The County Board of Supervisors approved the $916,986 grant award from the Department of Justice last month. Gila County Health & Emergency Management (GCHEM) and Gila County Probation will be working together on the grant, which has a performance period of Oct. 1, 2022 to Sept. 30, 2025.

“Education regarding opioid use is lacking, primarily because the stigma placed on opioid users is still very prevalent in this community,” GCHEM reported to the board. The department seeks to “work in partnership with the Gila County Probation Office, schools, senior centers, treatment centers and community stakeholders to increase awareness of the ongoing opioid epidemic, protect vulnerable populations like the elderly and the youth, and work together to change Gila County for the better.”

Plans to expand that education include a Southern Gila County Teen Center, which the health department would like to model on Payson’s. “I think what has been done (in Payson) is very successful,” GCHEM Health Equity and Prevention Manager Kayle Lathrop, who wrote and submitted the grant application, told the Silver Belt.

“We’re going to emulate it all we can,” added GCHEM Director Josh Beck.
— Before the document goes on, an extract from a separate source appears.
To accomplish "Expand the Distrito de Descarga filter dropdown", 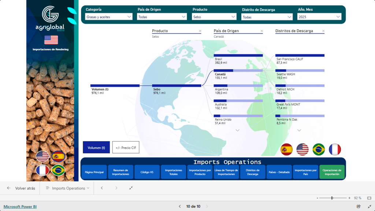I will [x=267, y=17].
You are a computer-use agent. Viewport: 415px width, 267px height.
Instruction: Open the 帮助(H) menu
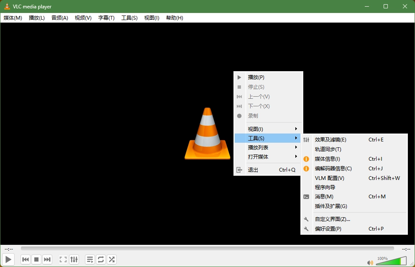coord(174,18)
Lathrop said the main goal is to make the new center a safe, comfortable space where teens will want to spend time. It will offer prevention-related classes in addition to activities. Beck said one possible activity was a sports program using video games; they would also like to include an art area. Last week, GCHEM met with an esports organization. “We’re definitely trying to find activities that will help them grow,” Beck told the Silver Belt.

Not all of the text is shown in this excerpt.